> [Required actions]
a – List every region of the EGFR gene that the excerpt on TKI reactions names.
b – Summarize the excerpt on TKI reactions in two sentences.
c – Using the excerpt on TKI reactions, decide whether each statement agrees with it, and answer yes or no with the deciding words quoted from the text. (i) The association between rs884225 and adverse reactions to erlotinib survived Bonferroni correction. (ii) The study repeated the earlier finding that ABCG2 is associated with diarrhea. (iii) Digestive tract injuries were more strongly correlated with therapeutic responses than other adverse reactions were.

> [Excerpt provided]
TKIs are an effective targeted therapy for advanced NSCLC patients with activating mutations in EGFR but can also cause ADRs, such as skin rash and diarrhea. According to previous findings, the adverse drug reactions (ADRs) of TKIs might be correlated with therapeutic response because of their shared mechanisms. We conducted this study to 1) further identify genetic biomarkers for predicting therapeutic responses and ADRs and 2) analyze the correlation between the therapeutic and adverse responses in Chinese Han population.

In terms of single SNPs analysis, we first identified a strong association between an SNP rs884225 C > T in 3′UTR of EGFR and increased risk of ADR to erlotinib. This association survived Bonferroni correction. SNP rs884225 C > T is very promising potential biomarkers for predicting ADRs to TKIs.

Various studies have shown that activating mutations in the EGFR pathway are associated with improved PFS and improved object response rate. The SNPs in the EGFR promoter and intron were also associated with ADRs to TKIs19,20, but to our knowledge no association between polymorphism in EGFR 3′ UTR and ADRs to TKIs has previously been found.

A previous study may reveal the mechanism underlying the association between rs884225 and responses to TKIs. Chu et al. discovered that rs884225 was significantly associated with bladder cancer risk. According to their bioinformatics analysis, rs884225 polymorphism lay within a predicted binding site for hsa-miR-214, but further in vitro validation found that the rs884225(T > C) alone would increase the expression of EGFR, not necessarily by the modulation of hsa-miR-21429. We predict that 1) SNP rs884225 might affect the response to erlotinib by influencing the expression of EGFR and 2) this influence might exist in normal tissue cells as well as cancer cells, which would lead to a significant association with ADR and much weaker associations with therapeutic response.

In terms of multiple phenotypes and multigenic analysis, we found that therapeutic responses and ADRs to TKIs are correlated, which accords with previous findings indicating that skin rash could be used as a predictor of therapeutic response to TKIs6,11,12. Digestive tract injuries were less correlated with therapeutic responses.

Although many other SNP associations did not survive multiple testing correction, they could indicate weak associations between SNPs and the phenotypes, which could be further validated with larger sample. First, The SNPs that were associated with both therapeutic and adverse responses indicated that therapeutic and adverse responses might share common genetic basics. Secondly, we assumed that TKIs induced diarrhea might have a genetic basis different from that of skin rash and therapeutic responses. This assumption also accords with our current knowledge that TKIs induced diarrhea might result from general interference caused by TKI molecule7 and it is supported by the following evidence: the association between SNPs and digestive injury was weaker than the association between SNPs and skin injury or ADRs as a whole; TKIs induced diarrhea was less correlated with therapeutic responses than TKIs induced skin rash. In addition, previous studies in Caucasian populations found that ABCG2 were associated with diarrhea25,26 but this finding was not repeated in our study. This indicated that the genetics basic of TKIs induced diarrhea might vary with different populations. From all above, we assume it may be possible to develop other population-specific biomarkers or therapy to reduce the risk of digestive tract injury in the treatment of NSCLC driven by EGFR activating mutations.

> [Entries shown]

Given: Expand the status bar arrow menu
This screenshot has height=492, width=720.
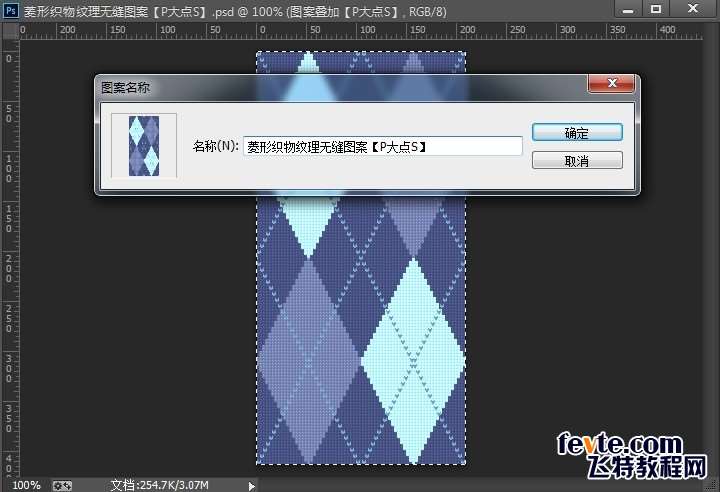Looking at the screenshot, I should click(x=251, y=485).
...
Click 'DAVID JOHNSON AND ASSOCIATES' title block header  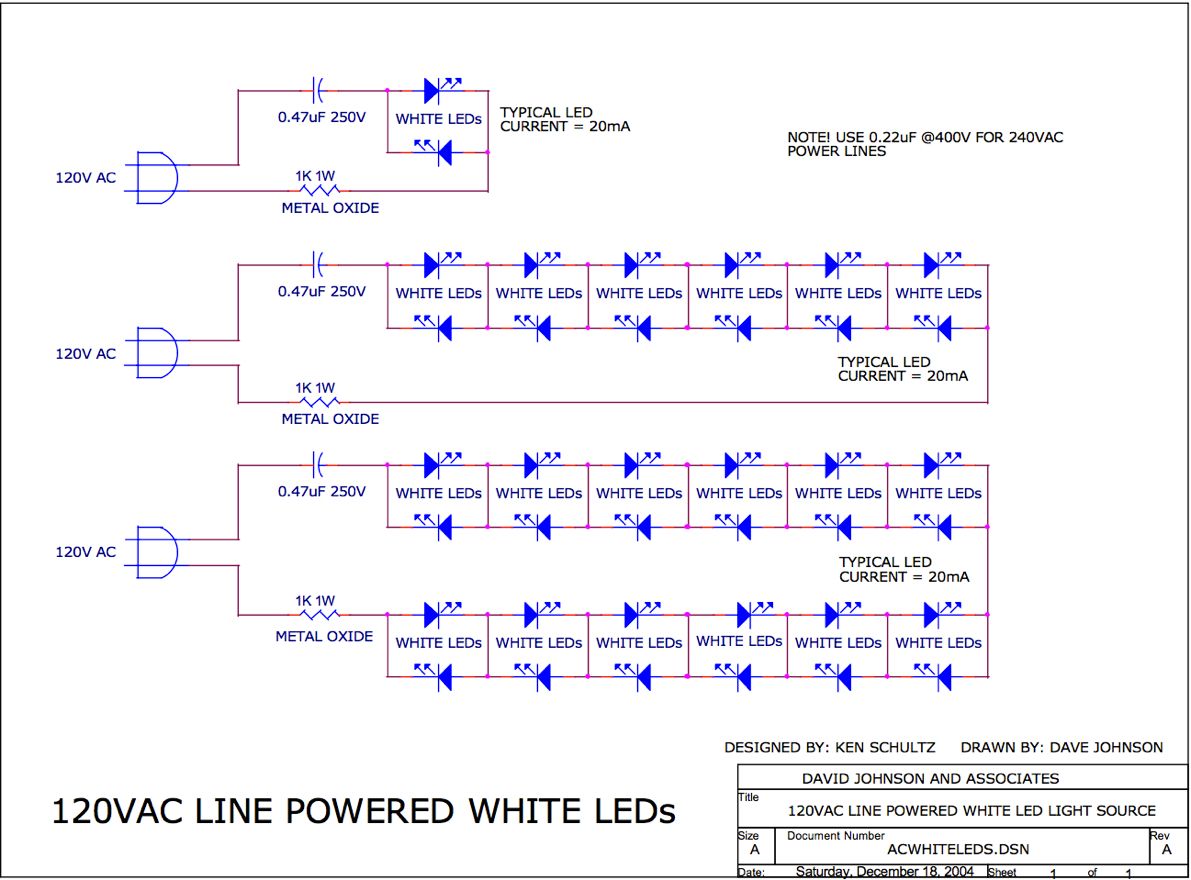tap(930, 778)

> [Answers below]
a – 3′UTR, promoter, intron

b – The study found a strong association, surviving Bonferroni correction, between SNP rs884225 C > T in the EGFR 3′UTR and increased risk of adverse reactions to erlotinib, and predicted that it may act by influencing EGFR expression. It also found that therapeutic responses and adverse reactions to TKIs are correlated, while TKI-induced diarrhea may have a different, possibly population-specific genetic basis from skin rash and therapeutic response.

c –
(i) Yes: "This association survived Bonferroni correction."
(ii) No: "but this finding was not repeated in our study"
(iii) No: "Digestive tract injuries were less correlated with therapeutic responses."